Conda environment building

If conda environments have already been built, and you'd like snakemake to not build them, pass the argument --conda_prebuilt. This is particularly useful if running HoMi on a system with ARM architecture, like a Mac with M1/M2 chip.

Working directory

The working directory for HoMi can be set using the --workdir flag. This will set the "home base" for any relative filepaths within HoMi or your config, but it will not affect the filepath of the config or profile provided to HoMi.

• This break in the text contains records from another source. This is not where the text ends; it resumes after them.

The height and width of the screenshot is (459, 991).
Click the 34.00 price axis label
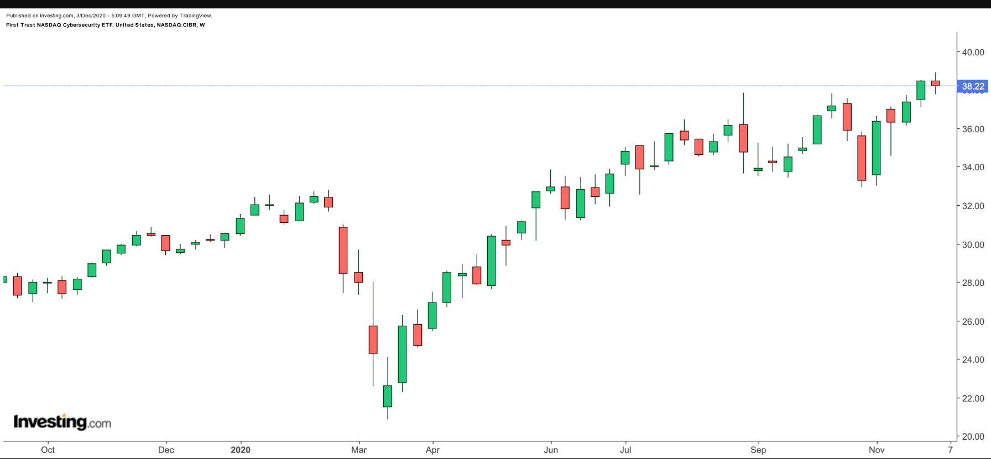tap(973, 168)
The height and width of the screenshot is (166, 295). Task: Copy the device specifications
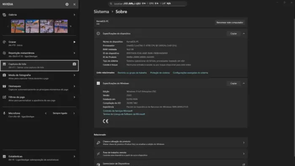233,33
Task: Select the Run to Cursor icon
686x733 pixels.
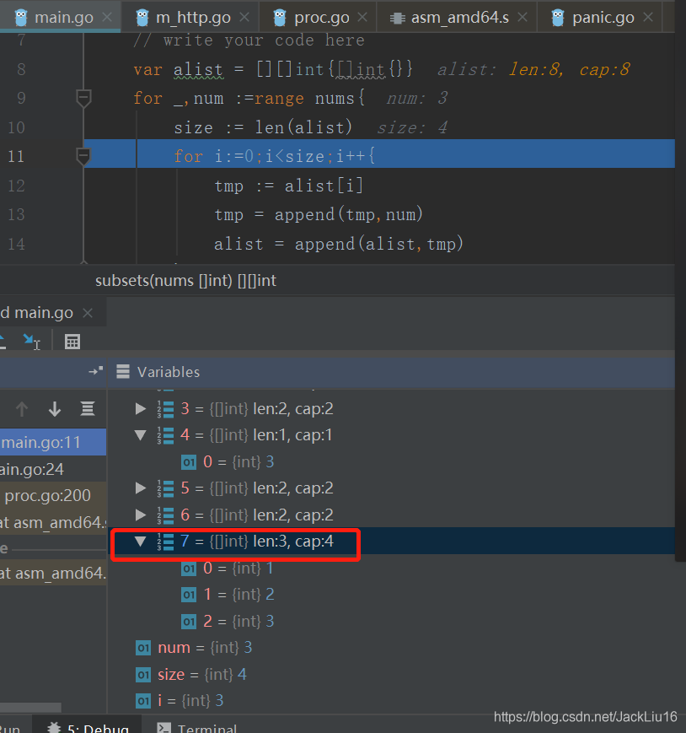Action: pos(31,342)
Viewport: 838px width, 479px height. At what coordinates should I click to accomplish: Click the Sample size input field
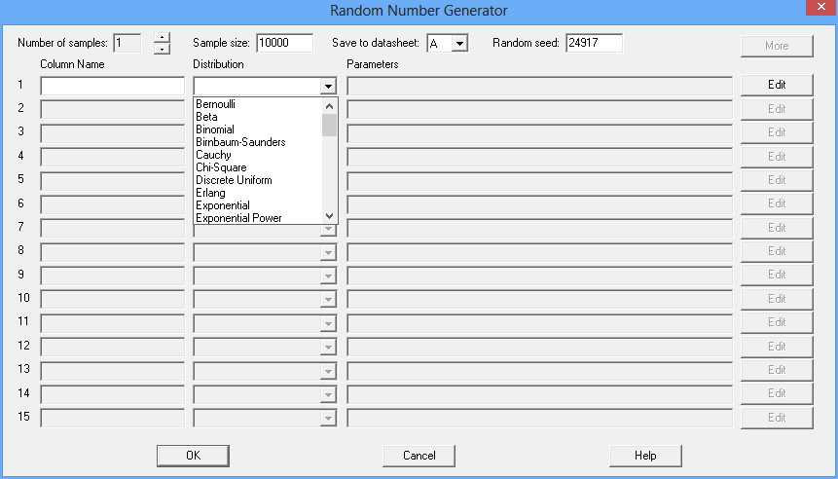point(284,44)
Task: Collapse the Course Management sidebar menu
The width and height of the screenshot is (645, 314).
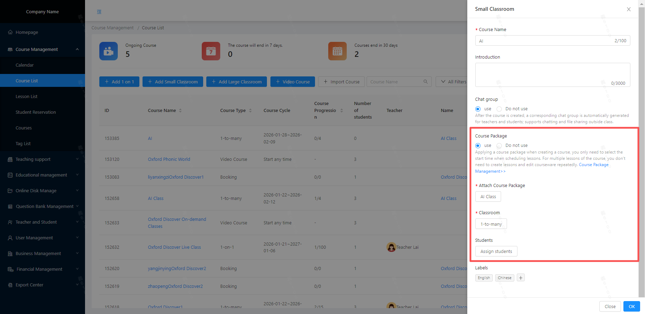Action: [x=77, y=50]
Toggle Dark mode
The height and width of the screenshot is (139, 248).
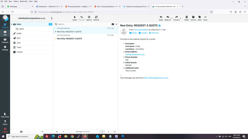tap(5, 115)
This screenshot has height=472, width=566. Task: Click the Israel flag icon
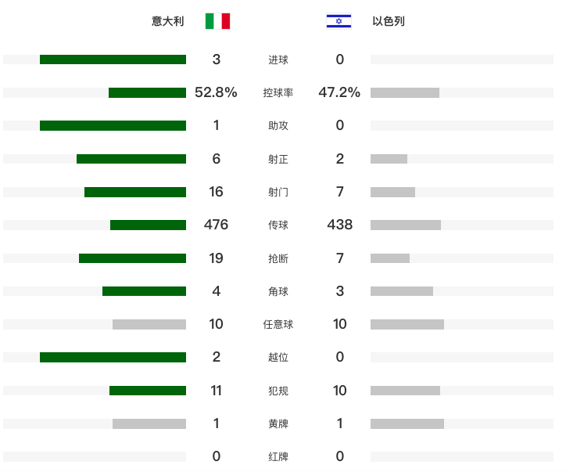point(339,21)
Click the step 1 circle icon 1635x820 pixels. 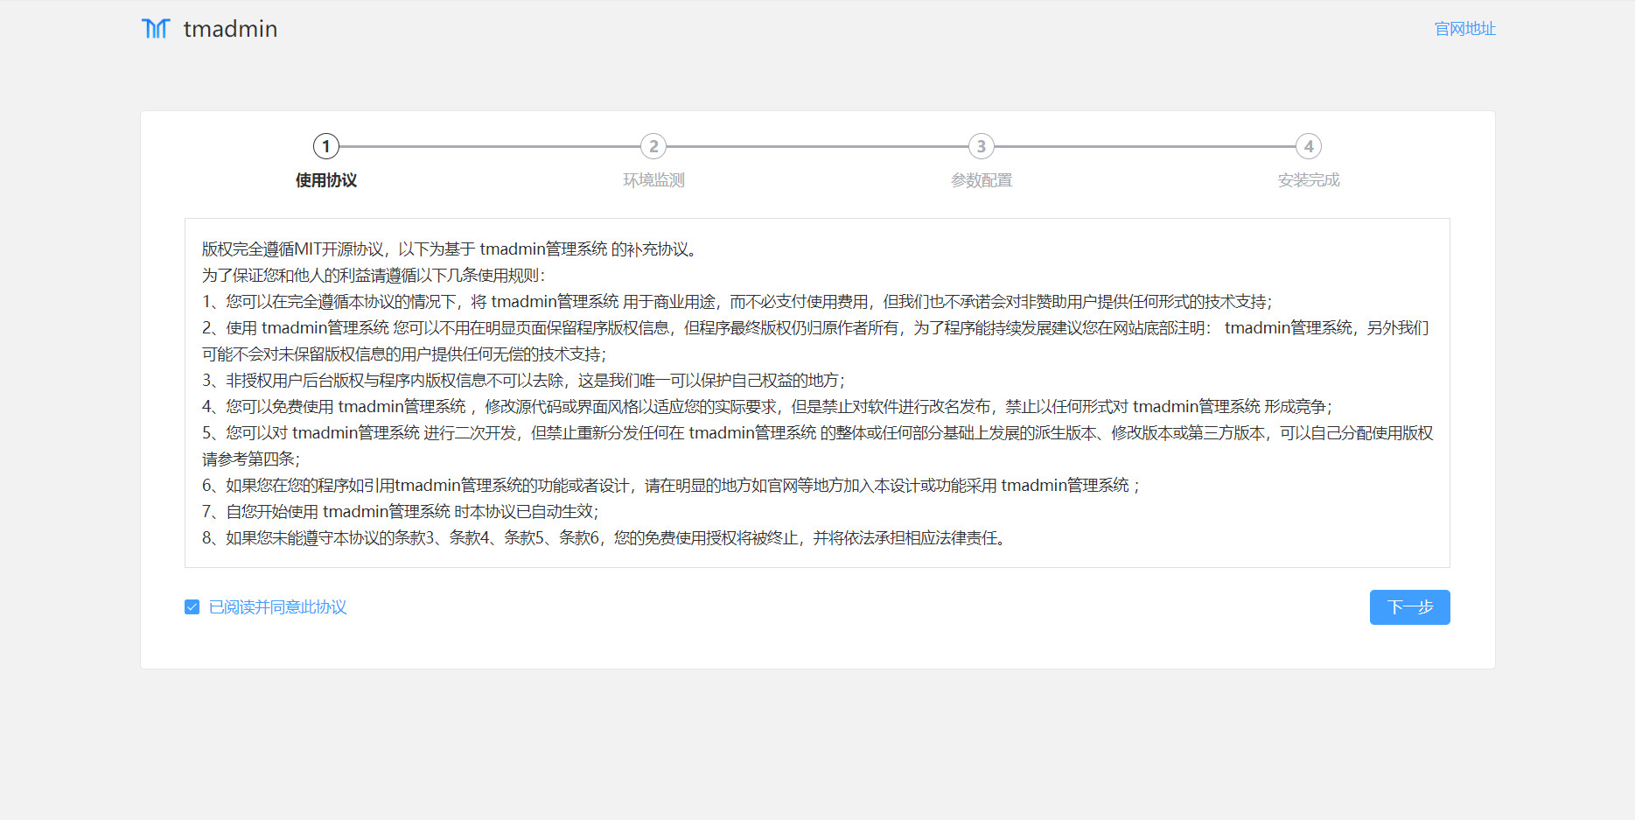pyautogui.click(x=326, y=146)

Running with example dataset

# Create the mock community (too big for github)
python benchmarking/synthetic/create_mock_community.py tests/mock_community_sim_params.csv --work_dir tests/mock_community/

# Use the example config and example metadata provided
HoMi.py tests/example_config.yaml --cores 1

Unlocking a snakemake directory

Sometimes, when snakemake unexpectedly exits (e.g., due to a server connection timeout), the directory may be locked. Pass the argument --unlock to unlock the directory before running HoMi.py.

Pipeline steps

Preprocessing

  1. Create a symbolic link to the sequencing files.
  2. Trim reads using Trimmomatic
    • Trims adapter sequences from reads
    • Trims reads with a starting PHRED quality below readstart_qual_min
    • Trims reads with an ending PHRED quality below readend_qual_min
    • Trims reads with wherever there's a 4-base sliding window average PHRED quality score below 20
    • Removes reads with a length below min_readlen
  3. Generates quality report with FastQC + MultiQC
  4. Trim read ends using Seqtk
    • Consider this a second pass, in case Trimmomatic didn't catch something
  5. Generates a second pass quality report with FastQC + MultiQC after the second trimming step

Read mapping

  1. Remove host reads using Hostile

    • User should pass a database in the config file. Currently supported options are human-t2t-hla and human-t2t-hla-argos985.
    • OR users can pass a filepath to a bowtie2 index without the .bt extensions (e.g., index/example_index, where files exist named index/example_index.bt1, index/example_index.bt2, etc.).
  2. Microbial read profiling

    • (A) Run HUMAnN pipeline on nonhost reads to profile microbial reads
      • Makes microshades taxa barplot from MetaPhlan and HUMAnN outputs
    • (B) Run Kraken + Bracken on nonhost reads to profile microbial taxa
      • Second taxonomy method for redundancy/validation/comparison
  3. Align all reads against the host genome

    • HoMi will by default download the GRCh38 human reference genome, but you can provide an alternative genome (fna + gtf) if it's already downloaded
    • Either BBmap or HISAT2 is used to map the reads (HISAT2 by default), and featureCounts is used to generate a read count table

DAG

DAG

Using this pipeline for microbe-only samples

To use this pipeline for metagenomics/metatranscriptomics, you can add an (optional) column in the metadata, titled map_host. If map_host doesn't exist in your metadata, the entire pipeline (including mapping to the host genome) will be performed for all samples. If map_host exists, it should only contain boolean values (True/False), and the host genome will only be mapped for samples where map_host is True. This will still run host decontamination before microbial taxonomic/functional profiling.

Example:

Sample,map_host 
sample_nohost,False 
sample_withhost,True

Main repository contents

  • snakefile contains the bulk of the pipeline
  • src/ contains HoMi.py, a wrapper controlling the behavior of the snakemake pipeline, as well as other auxilliary utility scripts.
  • conda_envs/ contains the conda environments for each rule in the snakemake pipeline
  • data/ contains relevant data, such as adapter sequences to be removed during trimming.

Auxiliary files

  • src/HoMi_cleanup.py contains a script that can be used to clean up unecessary intermediate files, if you decide you don't want them. Current functionality deletes temporary files from failed HUMAnN runs and HUMANnN .bam files across all samples provided in the metadata.
  • src/profile_setup.py is a script that can be used to setup a cluster profile for Slurm integration, with options for clusters with and without hyperthreaded cores. Researchers at CU Boulder/Anschutz using Alpine should run this script as profile_setup.py --cluster_type slurm-nosmt to setup a Slurm snakemake profile compatible with Alpine, which does not have hyperthreaded cores.